One of the most crucial properties of Apache Lucene, and thus Solr, is the Lucene directory implementation. The directory interface provides an abstraction layer for Lucene on all the I/O operations. Although choosing the right directory implementation seems simple, it can affect the performance of your Solr setup in a drastic way. This recipe will show you how to choose the right directory implementation.
In order to use the desired directory, all you need to do is choose the right directory factory implementation and inform Solr about it. Let's assume that you would like to use NRTCachingDirectory
as your directory implementation. In order to do that, you need to place (or replace if it is already present) the following fragment in your solrconfig.xml
file:
<directoryFactory name="DirectoryFactory" class="solr.NRTCachingDirectoryFactory" />
And that's all. The setup is quite simple, but what directory factories are available to use? When this book was written, the following directory factories were available:
solr.StandardDirectoryFactory
solr.SimpleFSDirectoryFactory
solr.NIOFSDirectoryFactory
solr.MMapDirectoryFactory
solr.NRTCachingDirectoryFactory
solr.RAMDirectoryFactory
So now let's see what each of those factories provide.
Before we get into the details of each of the presented directory factories, I would like to comment on the directory factory configuration parameter. All you need to remember is that the name
attribute of the directoryFactory
tag should be set to DirectoryFactory
and the class
attribute should be set to the directory factory implementation of your choice.
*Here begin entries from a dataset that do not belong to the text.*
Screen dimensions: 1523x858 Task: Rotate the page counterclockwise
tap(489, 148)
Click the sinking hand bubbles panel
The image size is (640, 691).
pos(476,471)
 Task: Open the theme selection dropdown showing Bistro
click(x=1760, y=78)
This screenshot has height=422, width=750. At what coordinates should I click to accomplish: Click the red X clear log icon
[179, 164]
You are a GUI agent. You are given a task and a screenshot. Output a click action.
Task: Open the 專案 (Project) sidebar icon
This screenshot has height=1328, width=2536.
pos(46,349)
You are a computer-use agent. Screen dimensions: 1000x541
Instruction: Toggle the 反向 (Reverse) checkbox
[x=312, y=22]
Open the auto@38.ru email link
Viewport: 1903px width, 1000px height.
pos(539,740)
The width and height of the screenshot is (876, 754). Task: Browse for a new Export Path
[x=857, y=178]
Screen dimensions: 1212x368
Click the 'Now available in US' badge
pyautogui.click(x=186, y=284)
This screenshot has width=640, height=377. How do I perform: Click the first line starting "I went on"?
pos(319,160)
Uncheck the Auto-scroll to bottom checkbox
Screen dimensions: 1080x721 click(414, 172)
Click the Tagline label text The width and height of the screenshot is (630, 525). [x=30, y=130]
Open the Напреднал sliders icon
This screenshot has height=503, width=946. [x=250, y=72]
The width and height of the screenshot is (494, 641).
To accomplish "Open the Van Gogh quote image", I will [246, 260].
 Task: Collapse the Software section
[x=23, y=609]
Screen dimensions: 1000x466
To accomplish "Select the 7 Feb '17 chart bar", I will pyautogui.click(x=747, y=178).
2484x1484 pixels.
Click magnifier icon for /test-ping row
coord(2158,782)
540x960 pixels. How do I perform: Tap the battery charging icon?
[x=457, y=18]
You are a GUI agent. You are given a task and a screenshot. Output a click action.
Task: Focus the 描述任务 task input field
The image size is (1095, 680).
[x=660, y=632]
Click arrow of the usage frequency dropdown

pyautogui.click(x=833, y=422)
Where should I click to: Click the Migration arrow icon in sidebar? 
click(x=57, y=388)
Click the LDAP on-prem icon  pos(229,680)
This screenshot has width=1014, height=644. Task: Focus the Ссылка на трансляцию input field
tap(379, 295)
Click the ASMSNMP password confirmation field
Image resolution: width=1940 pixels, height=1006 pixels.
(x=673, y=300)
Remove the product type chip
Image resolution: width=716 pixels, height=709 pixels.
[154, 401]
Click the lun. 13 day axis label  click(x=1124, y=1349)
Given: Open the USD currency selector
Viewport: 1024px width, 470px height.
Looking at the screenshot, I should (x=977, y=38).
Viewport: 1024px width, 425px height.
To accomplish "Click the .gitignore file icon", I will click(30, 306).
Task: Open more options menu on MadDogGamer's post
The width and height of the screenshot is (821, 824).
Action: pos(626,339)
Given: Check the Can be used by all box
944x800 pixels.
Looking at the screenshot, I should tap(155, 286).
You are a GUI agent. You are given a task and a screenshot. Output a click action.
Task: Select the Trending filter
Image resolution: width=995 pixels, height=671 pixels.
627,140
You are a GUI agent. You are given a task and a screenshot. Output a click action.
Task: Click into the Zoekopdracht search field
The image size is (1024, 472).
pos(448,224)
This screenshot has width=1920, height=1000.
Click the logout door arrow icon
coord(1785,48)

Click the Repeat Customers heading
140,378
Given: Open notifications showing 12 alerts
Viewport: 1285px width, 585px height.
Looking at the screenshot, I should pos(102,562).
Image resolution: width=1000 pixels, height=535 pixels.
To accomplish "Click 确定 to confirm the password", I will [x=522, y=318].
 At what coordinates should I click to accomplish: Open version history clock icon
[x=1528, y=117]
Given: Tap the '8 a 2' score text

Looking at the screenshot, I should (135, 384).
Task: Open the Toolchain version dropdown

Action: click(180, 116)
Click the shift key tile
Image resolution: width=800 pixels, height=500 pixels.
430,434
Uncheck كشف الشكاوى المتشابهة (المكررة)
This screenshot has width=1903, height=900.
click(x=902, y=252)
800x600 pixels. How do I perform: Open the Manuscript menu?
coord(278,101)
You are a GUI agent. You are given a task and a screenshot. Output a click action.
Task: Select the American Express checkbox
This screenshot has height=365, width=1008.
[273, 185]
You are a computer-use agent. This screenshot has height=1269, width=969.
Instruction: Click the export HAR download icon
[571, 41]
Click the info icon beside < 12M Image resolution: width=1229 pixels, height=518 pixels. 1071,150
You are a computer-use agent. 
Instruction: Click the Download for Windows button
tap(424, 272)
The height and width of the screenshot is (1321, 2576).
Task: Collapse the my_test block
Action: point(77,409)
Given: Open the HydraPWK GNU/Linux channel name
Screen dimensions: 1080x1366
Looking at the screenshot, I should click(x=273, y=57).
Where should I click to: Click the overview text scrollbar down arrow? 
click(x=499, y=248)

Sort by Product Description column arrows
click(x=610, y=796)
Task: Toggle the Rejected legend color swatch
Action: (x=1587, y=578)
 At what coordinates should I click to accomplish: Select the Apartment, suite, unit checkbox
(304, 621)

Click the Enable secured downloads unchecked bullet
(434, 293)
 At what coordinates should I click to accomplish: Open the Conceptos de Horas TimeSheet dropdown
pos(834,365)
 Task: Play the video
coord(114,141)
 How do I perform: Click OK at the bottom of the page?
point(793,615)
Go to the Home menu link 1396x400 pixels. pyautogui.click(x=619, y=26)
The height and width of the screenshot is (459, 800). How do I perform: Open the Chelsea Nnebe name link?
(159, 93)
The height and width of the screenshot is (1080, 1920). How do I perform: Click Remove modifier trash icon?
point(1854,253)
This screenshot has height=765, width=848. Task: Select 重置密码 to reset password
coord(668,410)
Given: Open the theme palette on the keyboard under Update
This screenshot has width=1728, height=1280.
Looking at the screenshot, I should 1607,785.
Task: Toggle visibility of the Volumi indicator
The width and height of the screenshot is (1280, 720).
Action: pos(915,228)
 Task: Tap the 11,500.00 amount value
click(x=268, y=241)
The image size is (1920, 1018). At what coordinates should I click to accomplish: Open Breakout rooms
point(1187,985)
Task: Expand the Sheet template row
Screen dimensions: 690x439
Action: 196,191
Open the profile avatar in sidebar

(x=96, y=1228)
If you want Solr to make the decision for you, you should use solr.StandardDirectoryFactory
. This is a filesystem-based directory factory that tries to choose the best implementation based on your current operating system and Java virtual machine used. If you are implementing a small application, which won't use many threads, you can use solr.SimpleFSDirectoryFactory
which stores the index file on your local filesystem, but it doesn't scale well with a high number of threads. solr.NIOFSDirectoryFactory
scales well with many threads, but it doesn't work well on Microsoft Windows platforms (it's much slower), because of the JVM bug, so you should remember that.
solr.MMapDirectoryFactory
was the default directory factory for Solr for the 64-bit Linux systems from Solr 3.1 till 4.0. This directory implementation uses virtual memory and a kernel feature called mmap
to access index files stored on disk. This allows Lucene (and thus Solr) to directly access the I/O cache. This is desirable and you should stick to that directory if near real-time searching is not needed.
If you need near real-time indexing and searching, you should use solr.NRTCachingDirectoryFactory
. It is designed to store some parts of the index in memory (small chunks) and thus speed up some near real-time operations greatly.
The last directory factory, solr.RAMDirectoryFactory
, is the only one that is not persistent. The whole index is stored in the RAM memory and thus you'll lose your index after restart or server crash. Also you should remember that replication won't work when using solr.RAMDirectoryFactory
. One would ask, why should I use that factory? Imagine a volatile index for an autocomplete functionality or for unit tests of your queries' relevancy. Just anything you can think of, when you don't need to have persistent and replicated data. However, please remember that this directory is not designed to hold large amounts of data.